Put the material below, from the line that contains "Task: Toggle the recording indicator button" through the line that contains "Action: pos(195,591)", into a Markdown table with the columns Row and Line. Give each line its own numbered row and leave out any blank lines.

Given data ::
*-*-*
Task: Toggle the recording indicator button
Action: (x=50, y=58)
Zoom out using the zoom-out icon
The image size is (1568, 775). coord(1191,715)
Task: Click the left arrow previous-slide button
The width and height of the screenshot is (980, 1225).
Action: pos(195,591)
*-*-*
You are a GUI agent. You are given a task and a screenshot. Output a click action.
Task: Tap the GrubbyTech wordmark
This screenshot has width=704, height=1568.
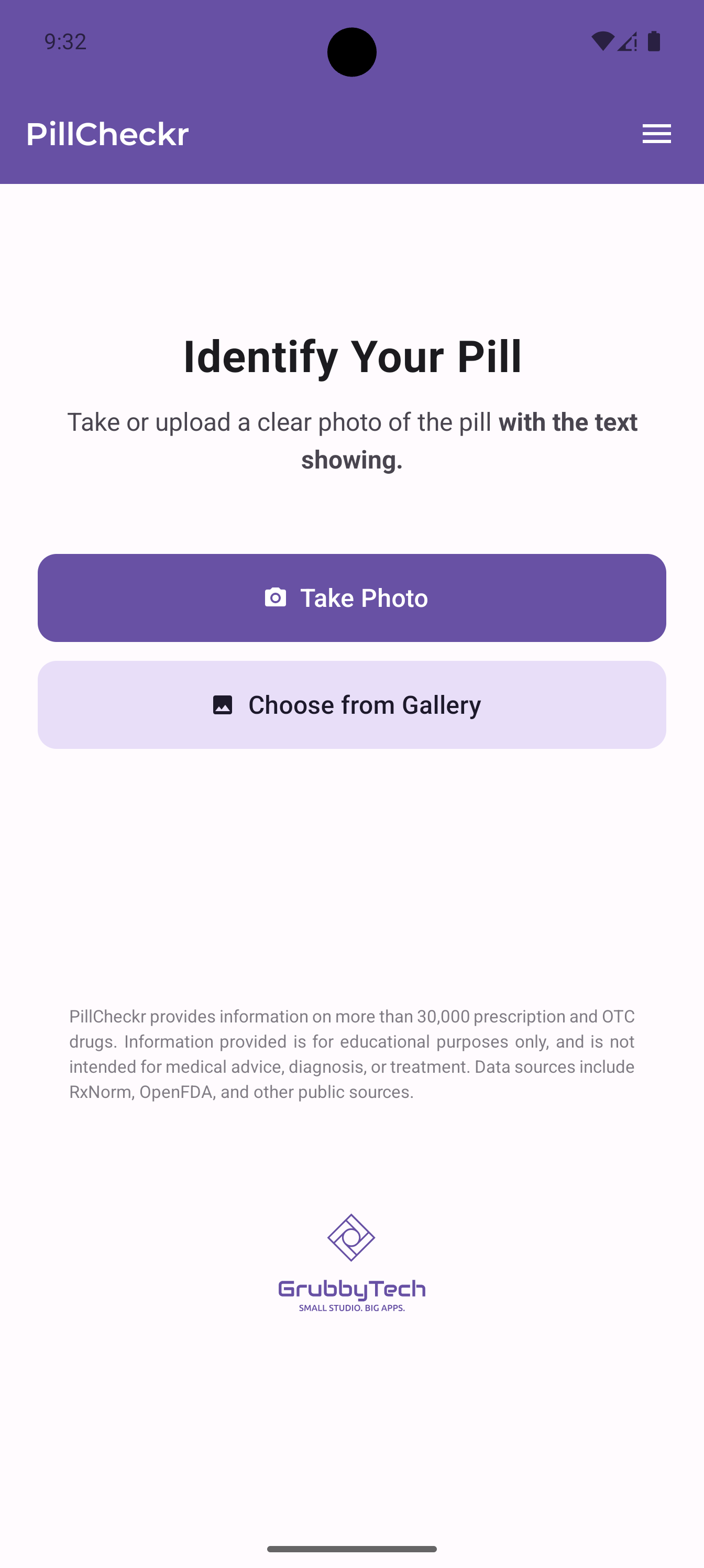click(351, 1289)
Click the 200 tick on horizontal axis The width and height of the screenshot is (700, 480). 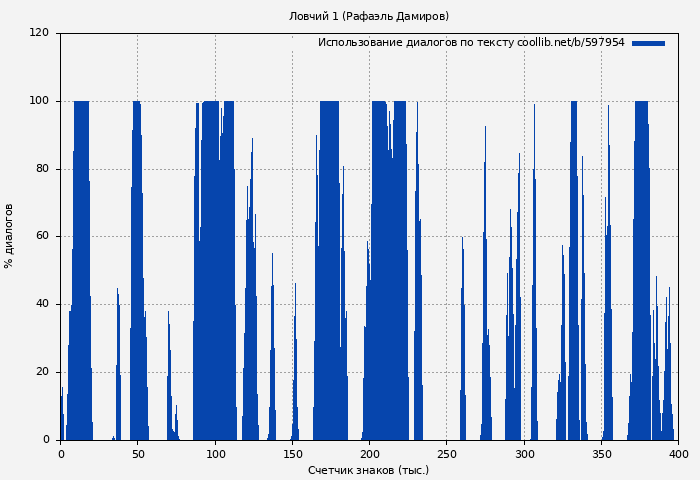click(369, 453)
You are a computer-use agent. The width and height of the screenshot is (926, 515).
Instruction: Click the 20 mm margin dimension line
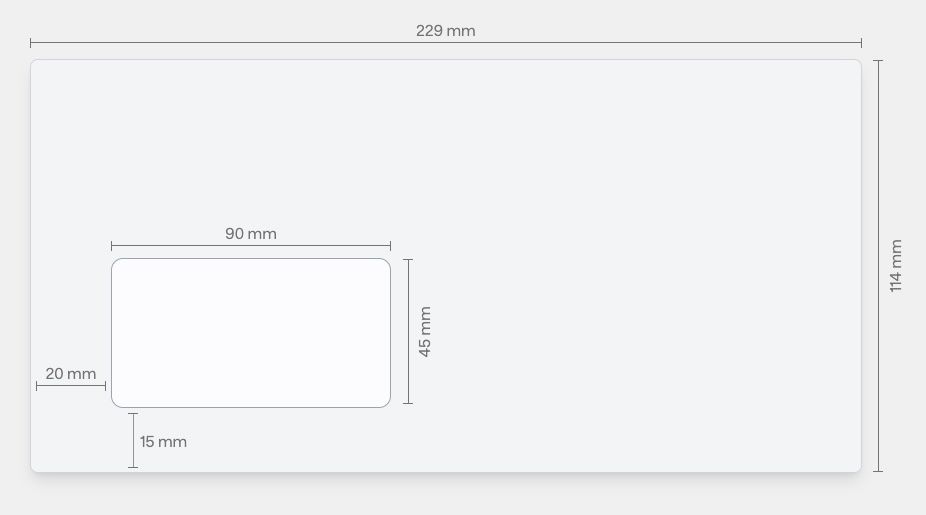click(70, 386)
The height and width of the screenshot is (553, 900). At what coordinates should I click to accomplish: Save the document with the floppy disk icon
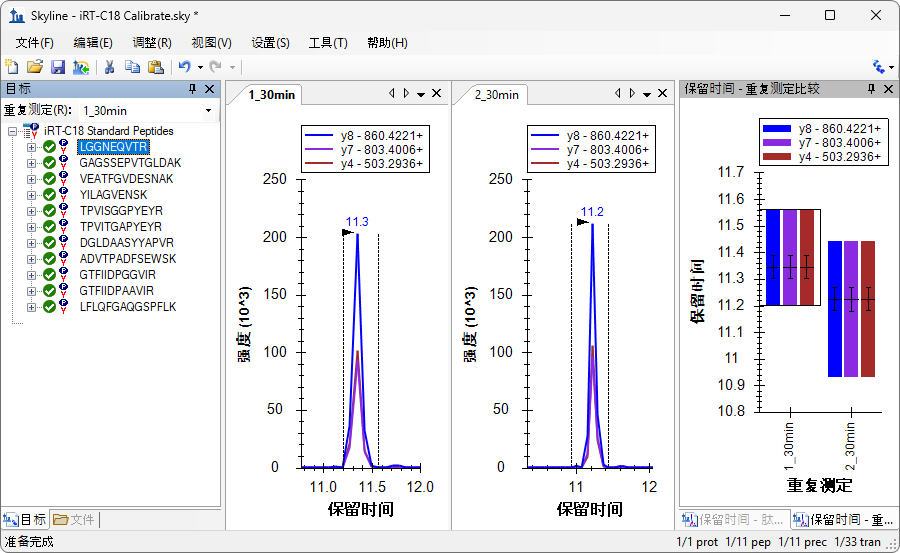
*-*-*
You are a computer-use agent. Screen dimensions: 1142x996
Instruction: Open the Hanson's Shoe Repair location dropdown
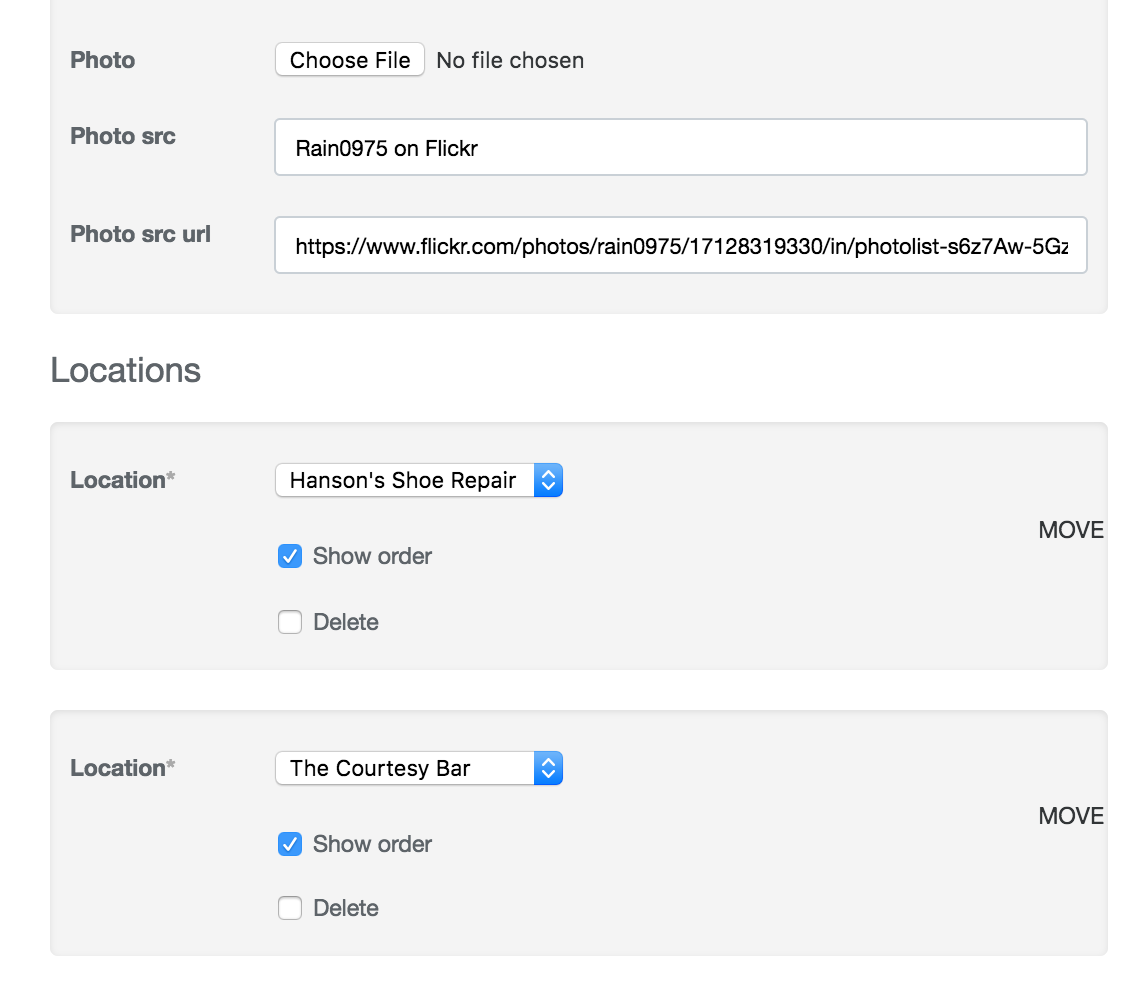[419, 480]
*-*-*
Response below ::
| Row | Line |
|---|---|
| 1 | Task: Toggle the recording indicator button |
| 2 | Action: (x=50, y=58) |
| 3 | Zoom out using the zoom-out icon |
| 4 | The image size is (1568, 775). coord(1191,715) |
| 5 | Task: Click the left arrow previous-slide button |
| 6 | The width and height of the screenshot is (980, 1225). |
| 7 | Action: pos(195,591) |